I have had three meetings with the representatives of parents of children who died or suffered brain damage following heart surgery at Bristol Royal Infirmary. I was deeply impressed by their grief at what had happened to their children, by their dissatisfaction with how they - the parents - has been treated since, and by their disillusion with the clinical, professional and management arrangements which failed to deliver the standards of treatment and care that everyone has come to expect from the national health service. We owe it to them to get to the bottom of what went wrong in Bristol - that all the facts are exposed and responsibility is identified. We also owe it to them to try to complete the inquiry within a reasonable period so that they can make a new start in their lives. We owe it to them and everyone else in our country to make sure that lessons are learned so that such a tragedy never occurs again.

The Government are not going to wait for the outcome of the inquiry before taking action to in place new machinery for setting and maintaining clinical standards in the national service. As we spelled out in December in our White Paper, "The New NHS", we are introducing a whole range of measures.

We will establish a national institute for clinical excellence to set national standards. No such organisation exists at present. We will place a duty of clinical governance on NHS trusts. They do not have such a duty at present. To make sure that the new national standards are being met, we will establish a commission for health improvement. There is no such organisation at present. We will require all hospital doctors to participate in national external audit. There is no such requirement at present.

We will enable all patients and their GPs to get information on treatment success rates at their local hospital. They have no such right at the moment. All those measures have been welcomed by the Bristol parents. They have been welcomed by the medical nursing and midwifery professions. They will be included in our forthcoming national health service Bill. Where legally possible, we will proceed with some changes even before the Bill becomes law.

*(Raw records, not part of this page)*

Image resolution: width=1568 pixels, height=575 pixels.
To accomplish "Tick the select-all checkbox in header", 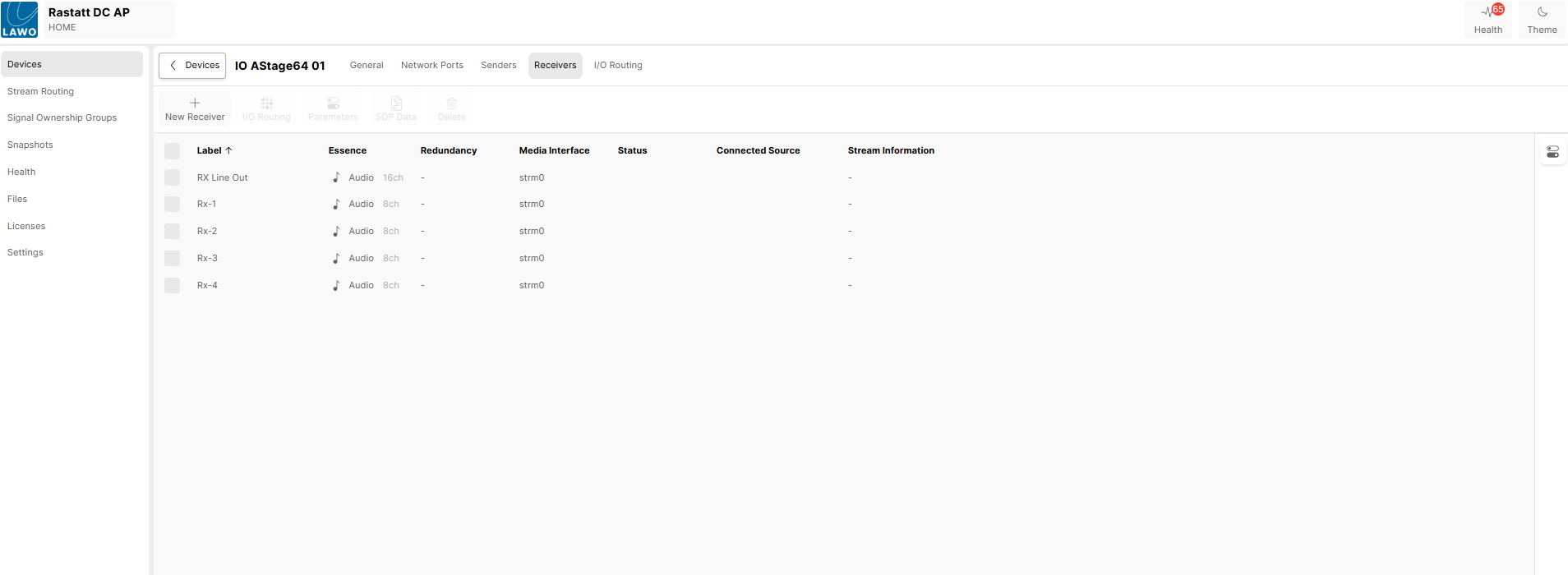I will pos(172,151).
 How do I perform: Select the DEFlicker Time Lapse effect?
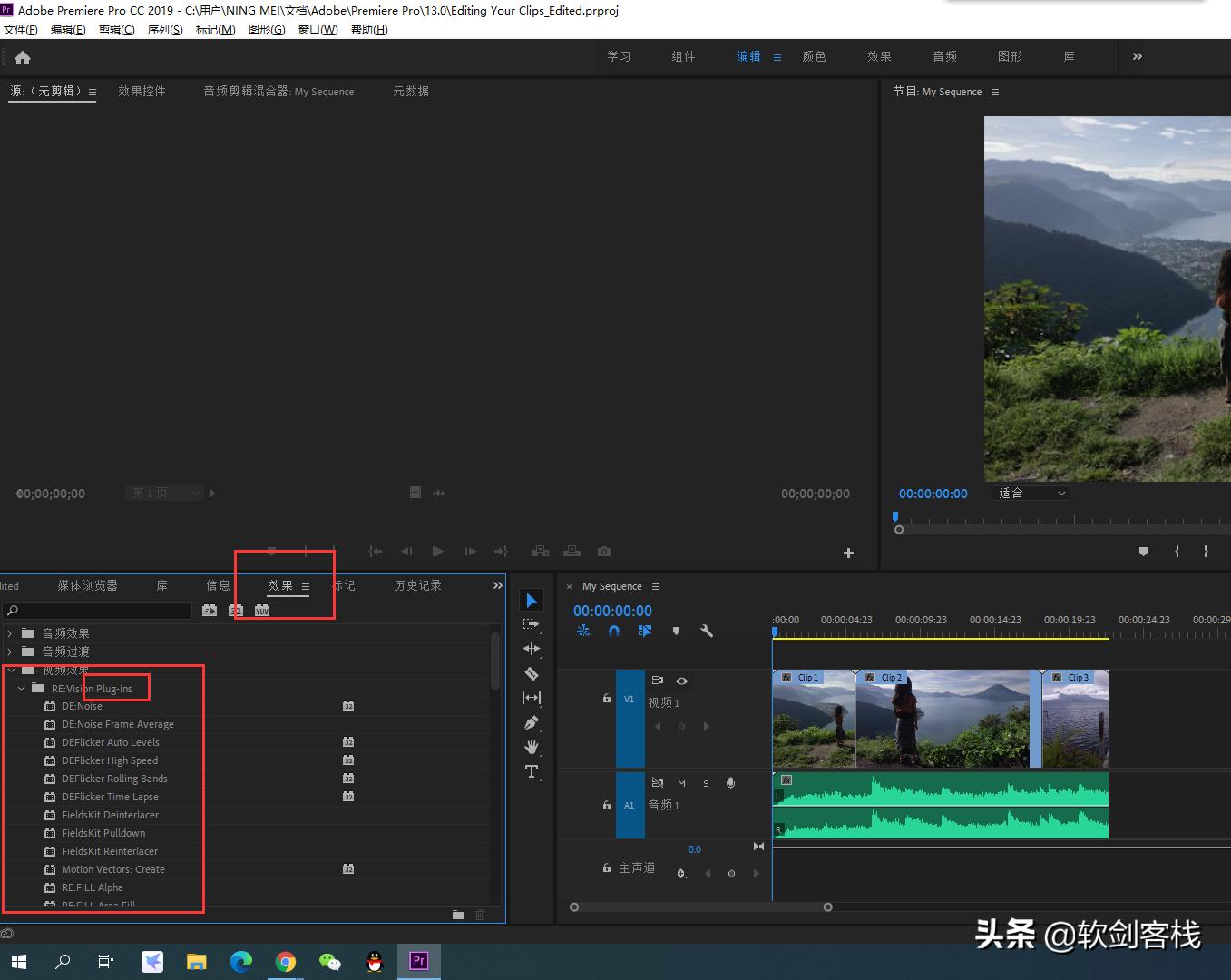(110, 797)
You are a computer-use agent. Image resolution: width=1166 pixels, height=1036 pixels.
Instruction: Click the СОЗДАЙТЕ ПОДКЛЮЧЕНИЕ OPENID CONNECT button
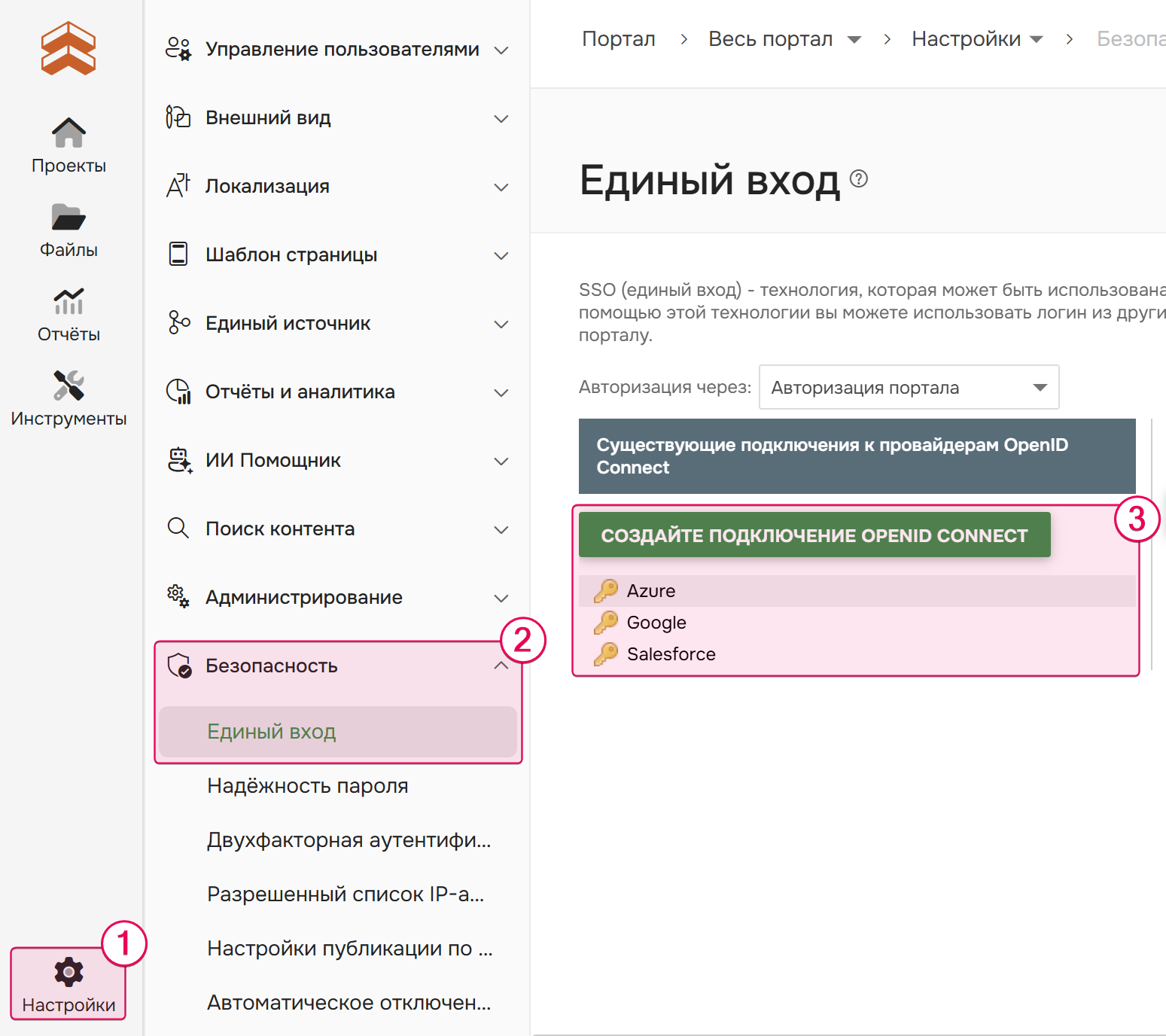click(x=814, y=535)
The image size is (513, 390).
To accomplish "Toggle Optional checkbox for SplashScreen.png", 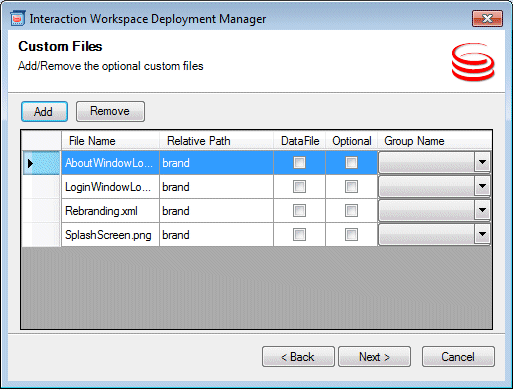I will coord(351,235).
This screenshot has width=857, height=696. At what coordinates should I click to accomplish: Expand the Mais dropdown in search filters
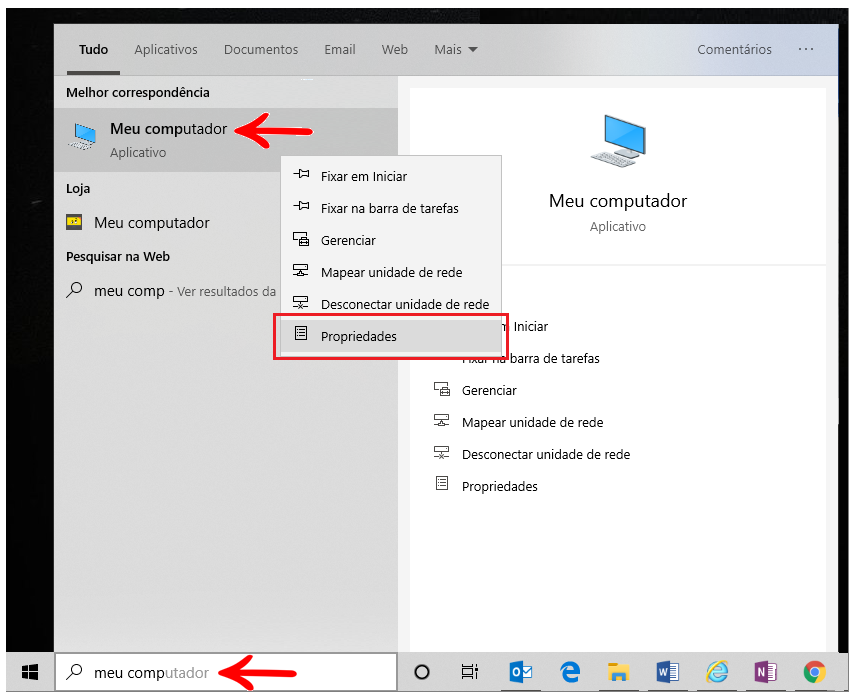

As I said when I met them last Friday to the representatives of the Bristol parents, the measures already in train and any further changes which result from the public inquiry will be too late to save their children; but I think I was speaking on behalf of us all when I expressed to the parents my hope that they would gain at least some consolation from the knowledge that the lessons learned from what their children has suffered should mean that nothing like it ever happens again."